== SOURCE RECORDS

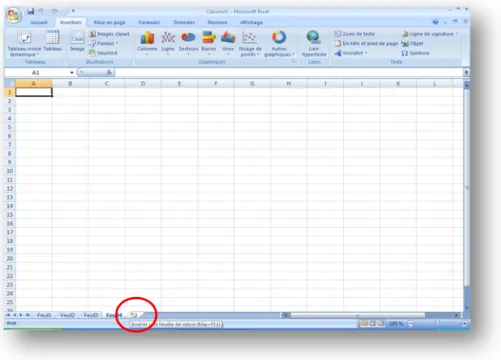Viewport: 501px width, 360px height.
Task: Insert a Ligne chart
Action: tap(168, 43)
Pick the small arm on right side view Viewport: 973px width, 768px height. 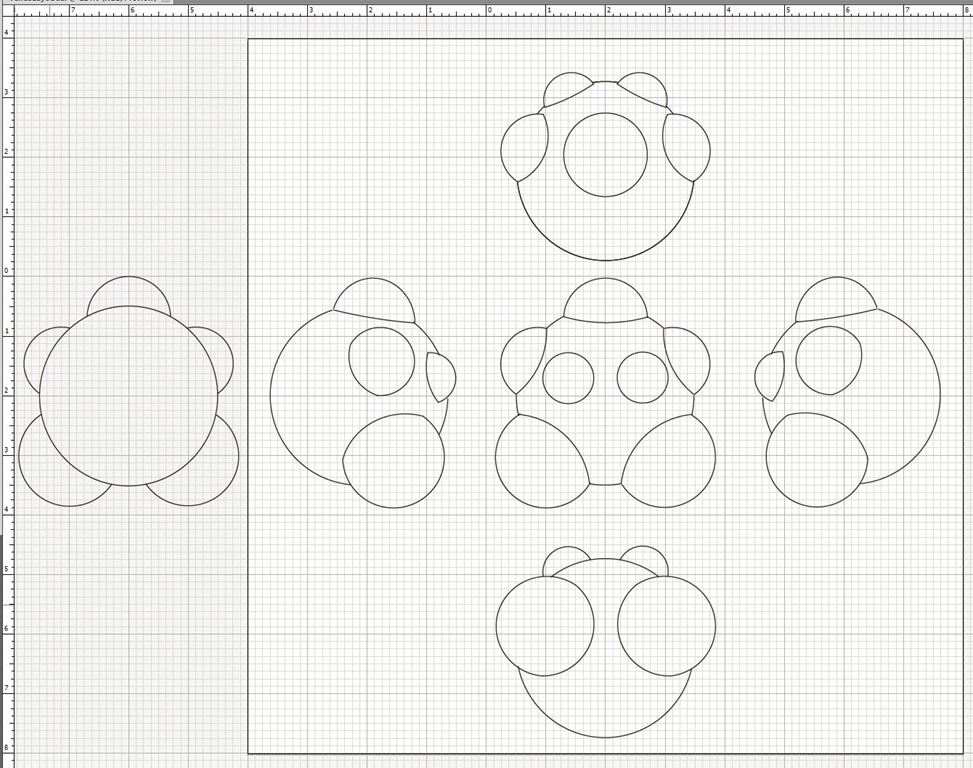coord(769,377)
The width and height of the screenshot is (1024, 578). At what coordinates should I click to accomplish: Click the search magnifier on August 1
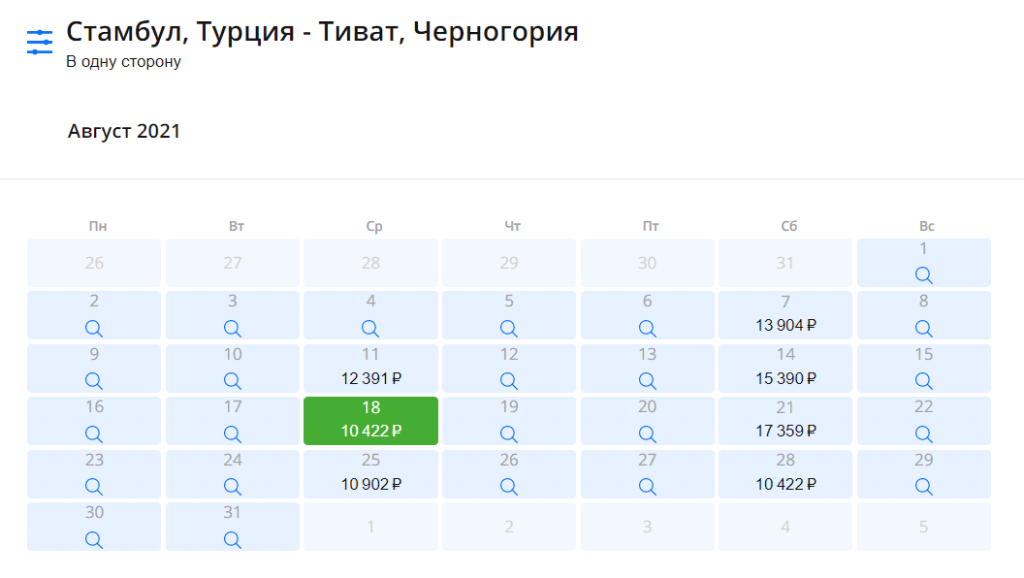point(923,275)
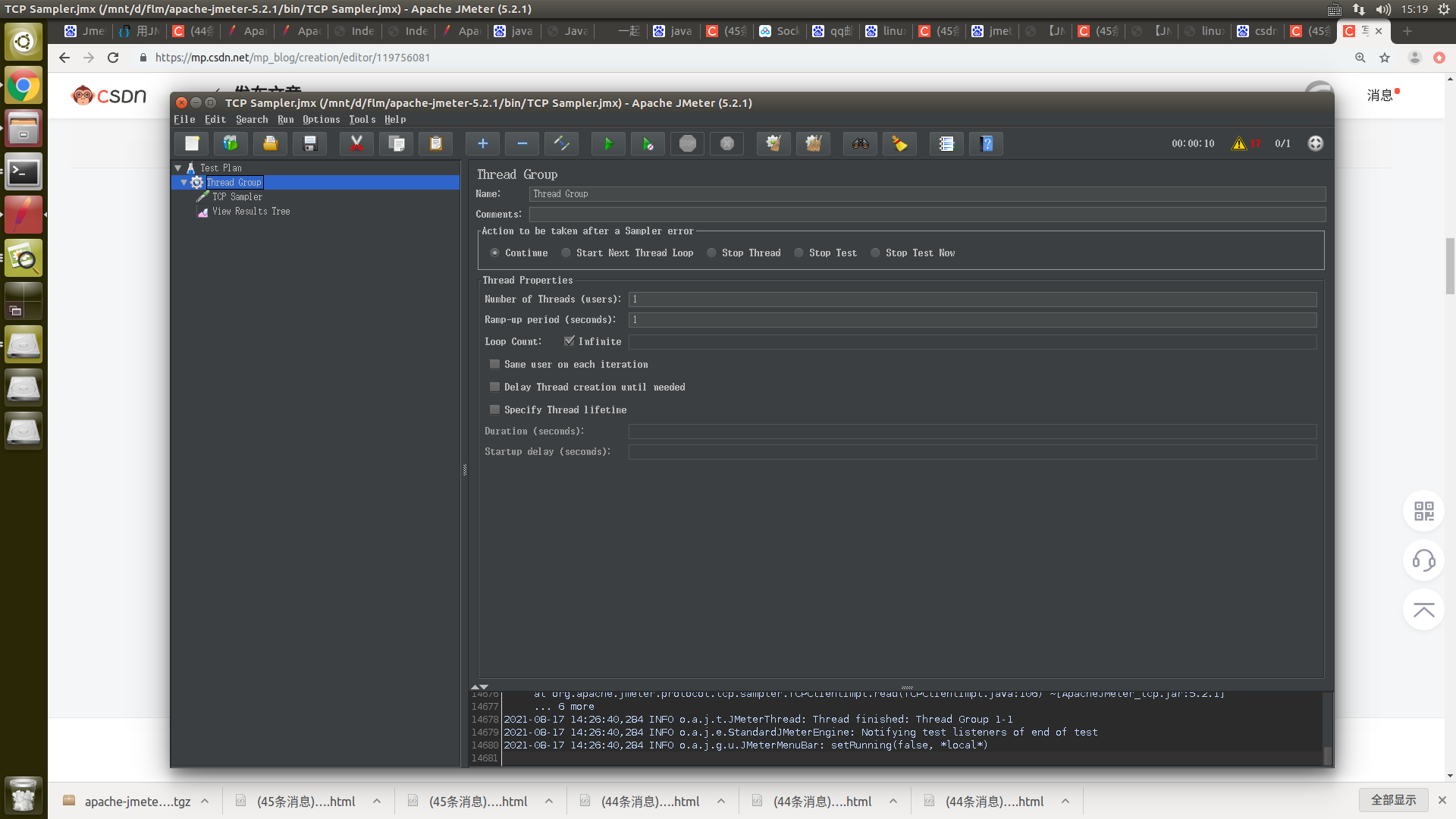Click the blue question mark Help icon
The width and height of the screenshot is (1456, 819).
coord(986,143)
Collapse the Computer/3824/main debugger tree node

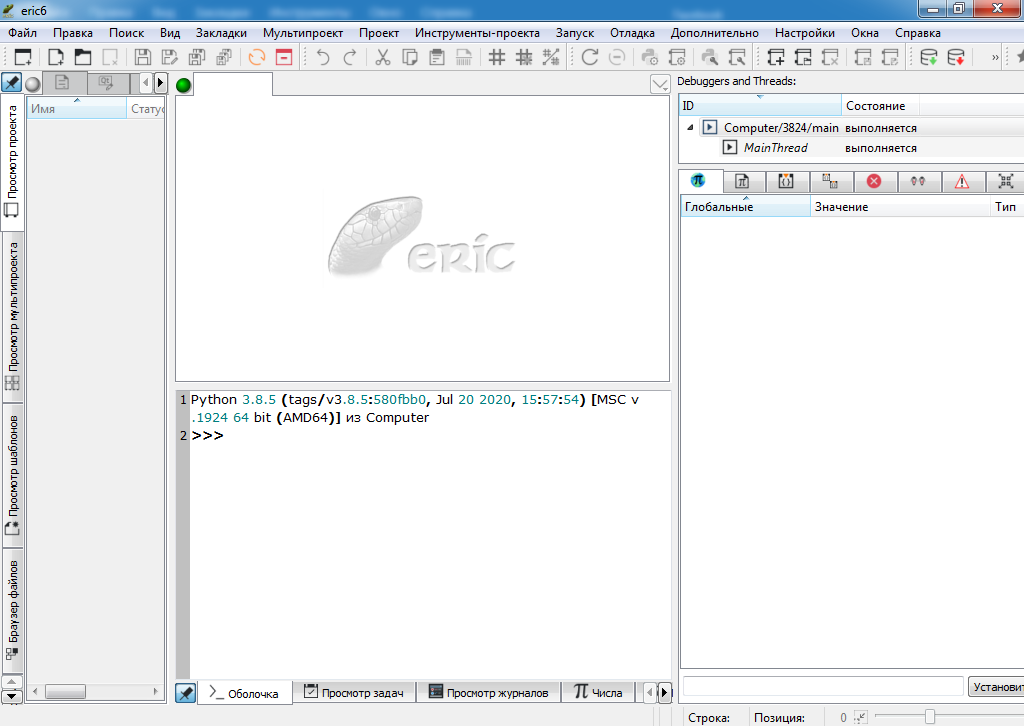(x=690, y=128)
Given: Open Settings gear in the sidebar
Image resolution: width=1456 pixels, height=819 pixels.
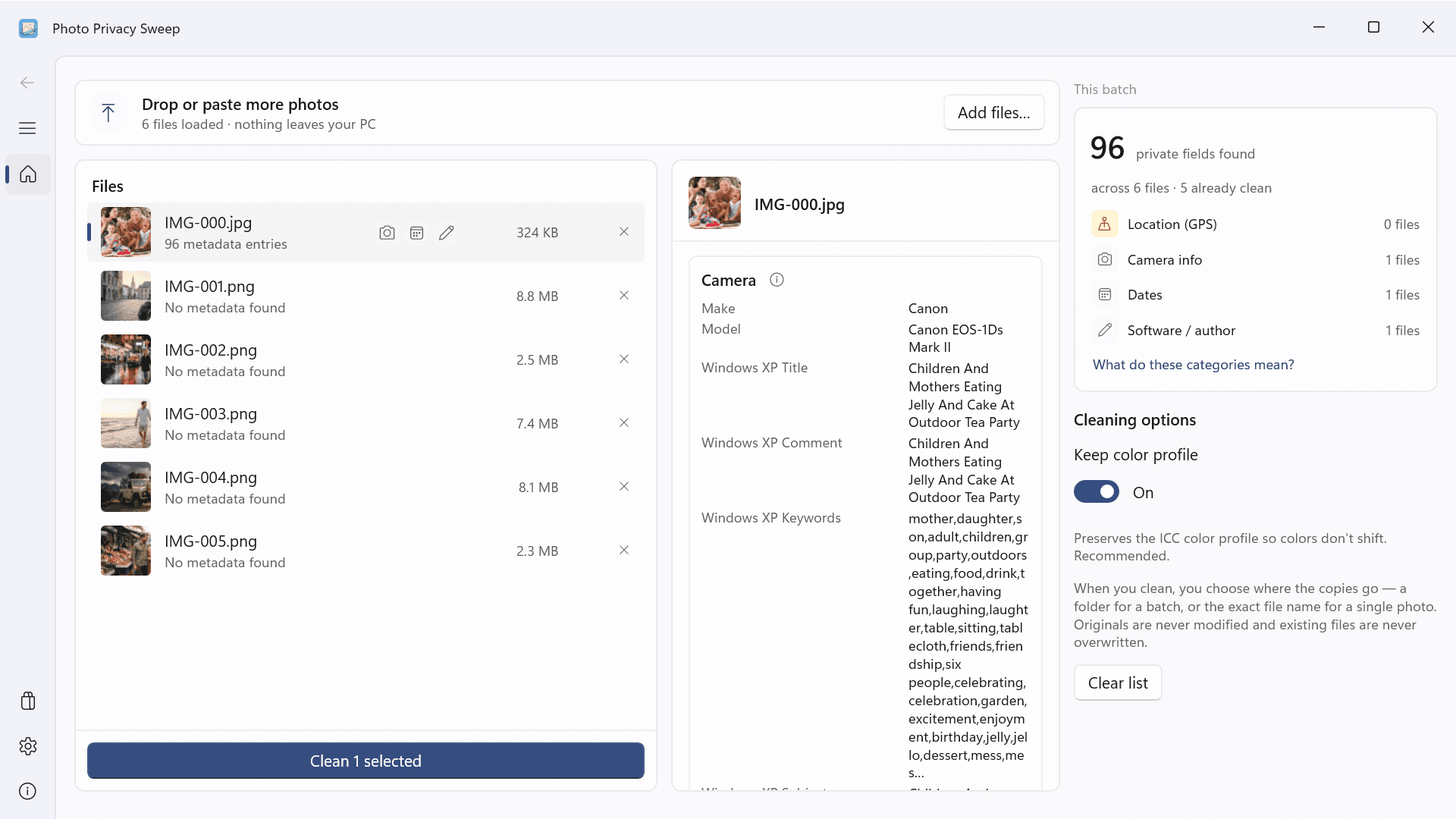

====

• **EXERCISE DETAILS**
Output the lines of the records from the line that contains "Collapse the Computer/3824/main" through the end of the records, reproducing them verbatim and omitting the pictures.

• **TASK SOLUTION**
Collapse the Computer/3824/main debugger tree node

(x=690, y=128)
Given: Open Settings gear in the sidebar
Image resolution: width=1456 pixels, height=819 pixels.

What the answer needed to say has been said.